BEGIN
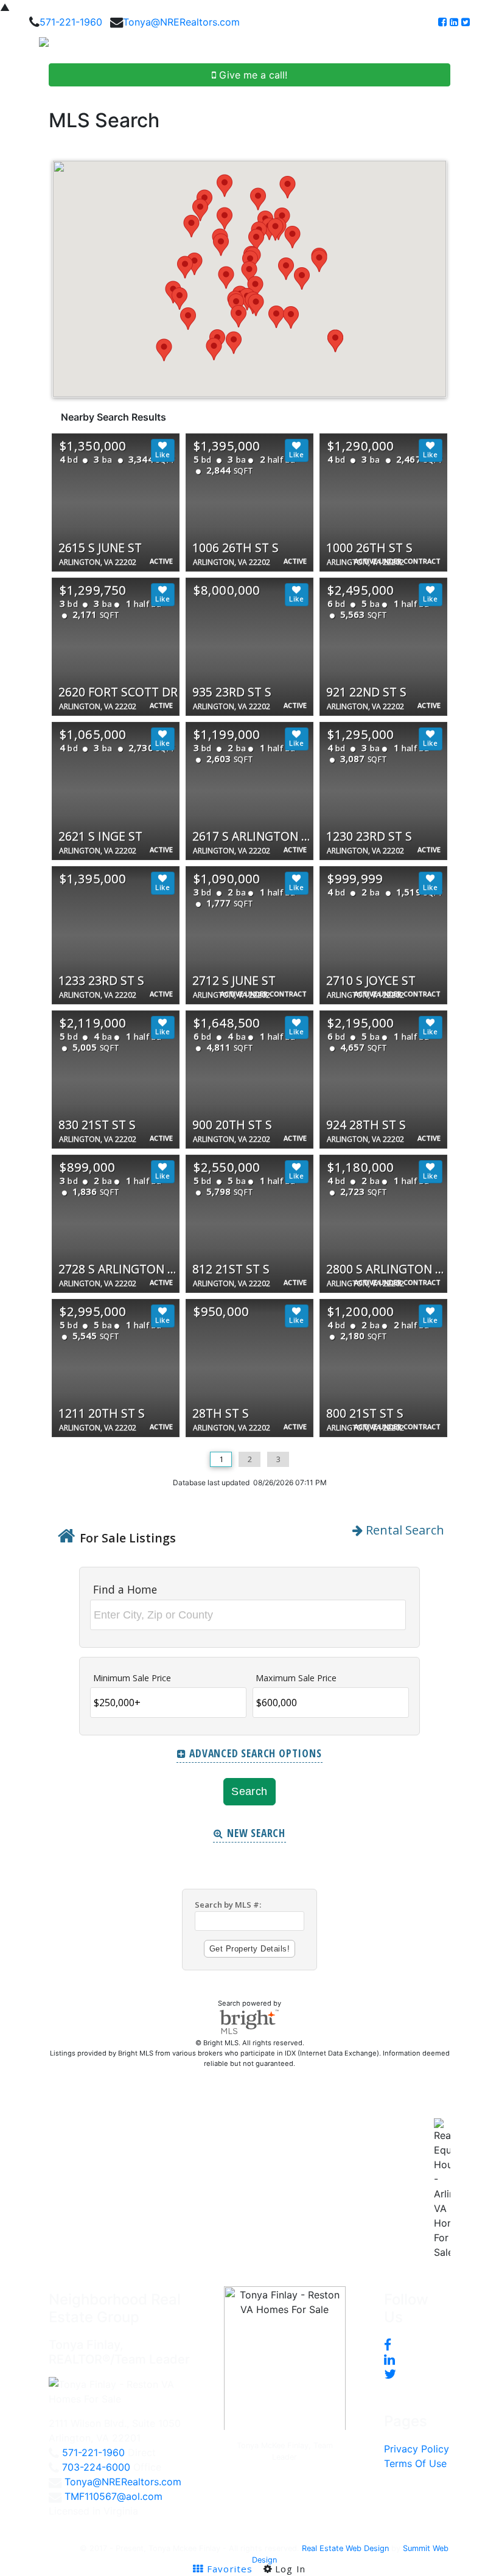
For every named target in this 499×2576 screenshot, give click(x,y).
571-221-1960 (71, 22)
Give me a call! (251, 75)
END
BEGIN
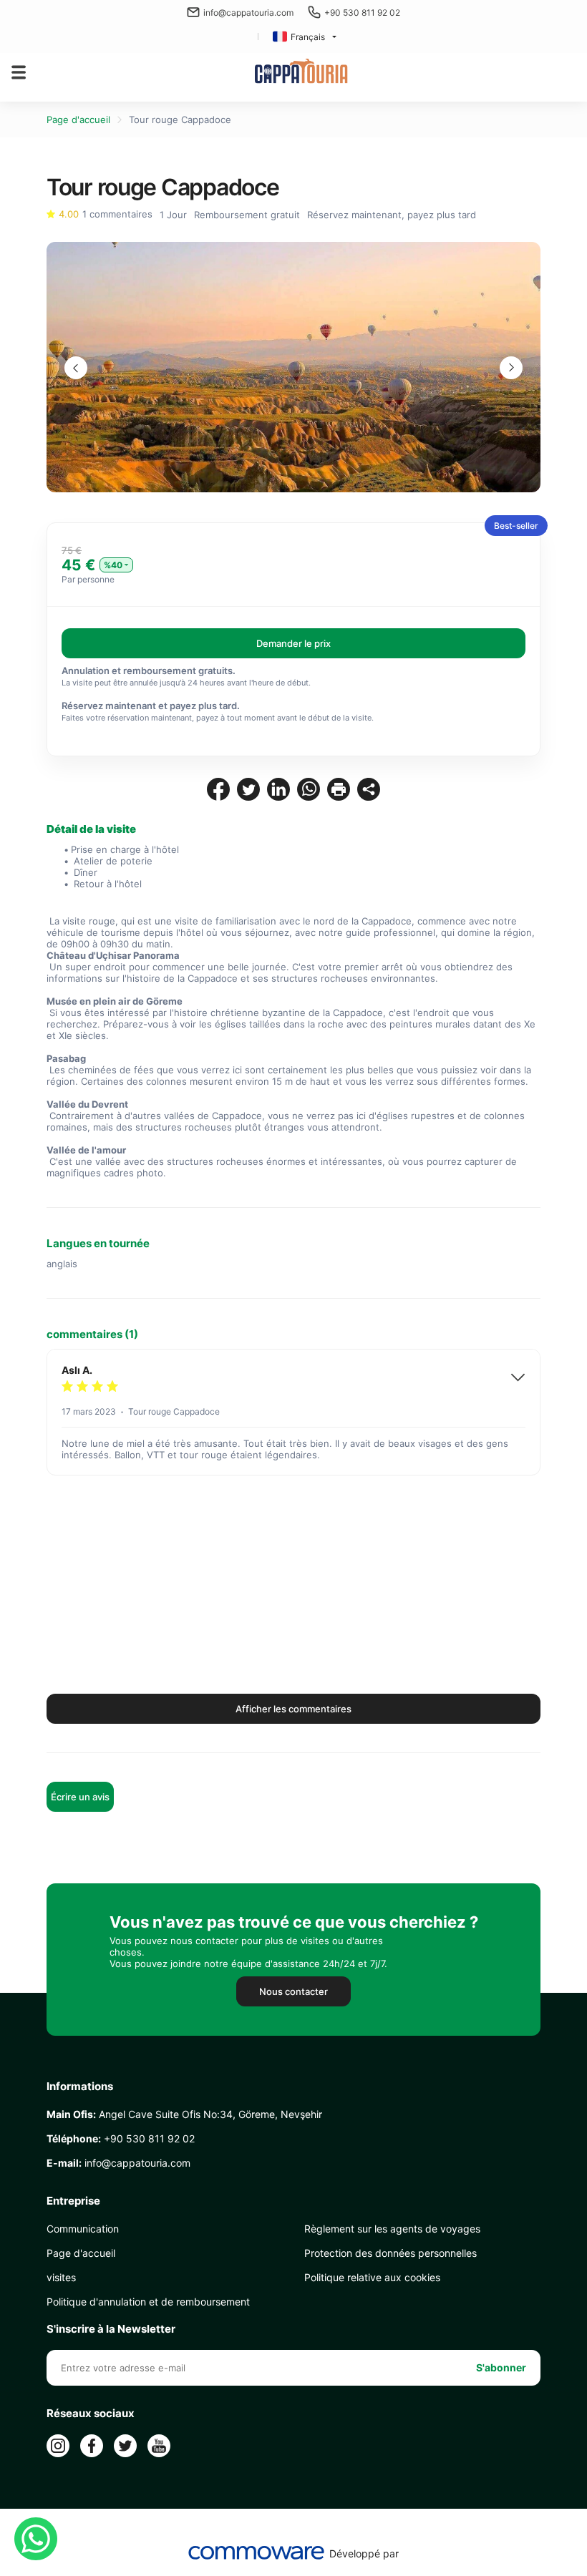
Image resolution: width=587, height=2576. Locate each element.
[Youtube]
END
→ **EXERCISE GOAL**
From the data above, output only the lines between the line containing "For every named" and the line containing "Give me a call! (251, 75)", inclusive, exactly as written.

→ **RESPONSE FOR THIS EXERCISE**
For every named target in this 499×2576 screenshot, give click(x,y).
571-221-1960 (71, 22)
Give me a call! (251, 75)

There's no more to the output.